What the exercise asks>
Reproduce exactly the stretch of lines running from the line with "Click the app" to the end of the entries below.

[Opening Information section]

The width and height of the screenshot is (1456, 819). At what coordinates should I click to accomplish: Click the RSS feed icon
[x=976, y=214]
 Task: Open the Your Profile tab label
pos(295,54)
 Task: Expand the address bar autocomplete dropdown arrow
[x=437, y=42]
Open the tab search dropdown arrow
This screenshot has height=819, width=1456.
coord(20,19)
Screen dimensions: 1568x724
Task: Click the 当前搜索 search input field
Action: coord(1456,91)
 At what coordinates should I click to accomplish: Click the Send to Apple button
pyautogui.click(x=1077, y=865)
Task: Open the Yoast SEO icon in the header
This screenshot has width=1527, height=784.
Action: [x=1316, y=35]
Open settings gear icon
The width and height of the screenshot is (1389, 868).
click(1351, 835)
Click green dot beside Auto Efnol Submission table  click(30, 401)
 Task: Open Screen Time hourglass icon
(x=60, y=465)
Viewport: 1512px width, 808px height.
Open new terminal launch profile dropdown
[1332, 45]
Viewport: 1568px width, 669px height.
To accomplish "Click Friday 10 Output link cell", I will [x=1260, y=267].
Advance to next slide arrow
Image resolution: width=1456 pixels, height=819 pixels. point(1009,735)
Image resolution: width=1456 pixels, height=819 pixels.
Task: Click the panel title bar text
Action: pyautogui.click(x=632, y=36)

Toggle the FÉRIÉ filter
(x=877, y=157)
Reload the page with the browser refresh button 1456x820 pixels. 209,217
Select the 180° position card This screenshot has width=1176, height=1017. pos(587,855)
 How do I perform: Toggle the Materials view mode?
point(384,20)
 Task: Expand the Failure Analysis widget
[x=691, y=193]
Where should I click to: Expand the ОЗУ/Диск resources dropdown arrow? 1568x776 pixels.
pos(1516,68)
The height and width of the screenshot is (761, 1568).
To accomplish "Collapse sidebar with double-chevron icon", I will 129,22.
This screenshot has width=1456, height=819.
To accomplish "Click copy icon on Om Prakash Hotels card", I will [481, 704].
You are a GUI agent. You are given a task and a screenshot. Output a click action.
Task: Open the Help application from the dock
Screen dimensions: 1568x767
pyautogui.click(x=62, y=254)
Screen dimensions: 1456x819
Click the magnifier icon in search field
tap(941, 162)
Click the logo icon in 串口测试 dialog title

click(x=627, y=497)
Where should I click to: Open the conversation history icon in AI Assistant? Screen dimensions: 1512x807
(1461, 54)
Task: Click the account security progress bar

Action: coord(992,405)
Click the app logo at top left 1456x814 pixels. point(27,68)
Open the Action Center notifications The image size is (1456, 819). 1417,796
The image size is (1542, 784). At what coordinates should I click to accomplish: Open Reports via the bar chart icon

[Closing Information section]

Answer box>
Click the app logo at top left 1456x814 pixels. point(27,68)
Open the Action Center notifications The image size is (1456, 819). 1417,796
The image size is (1542, 784). At what coordinates should I click to accomplish: Open Reports via the bar chart icon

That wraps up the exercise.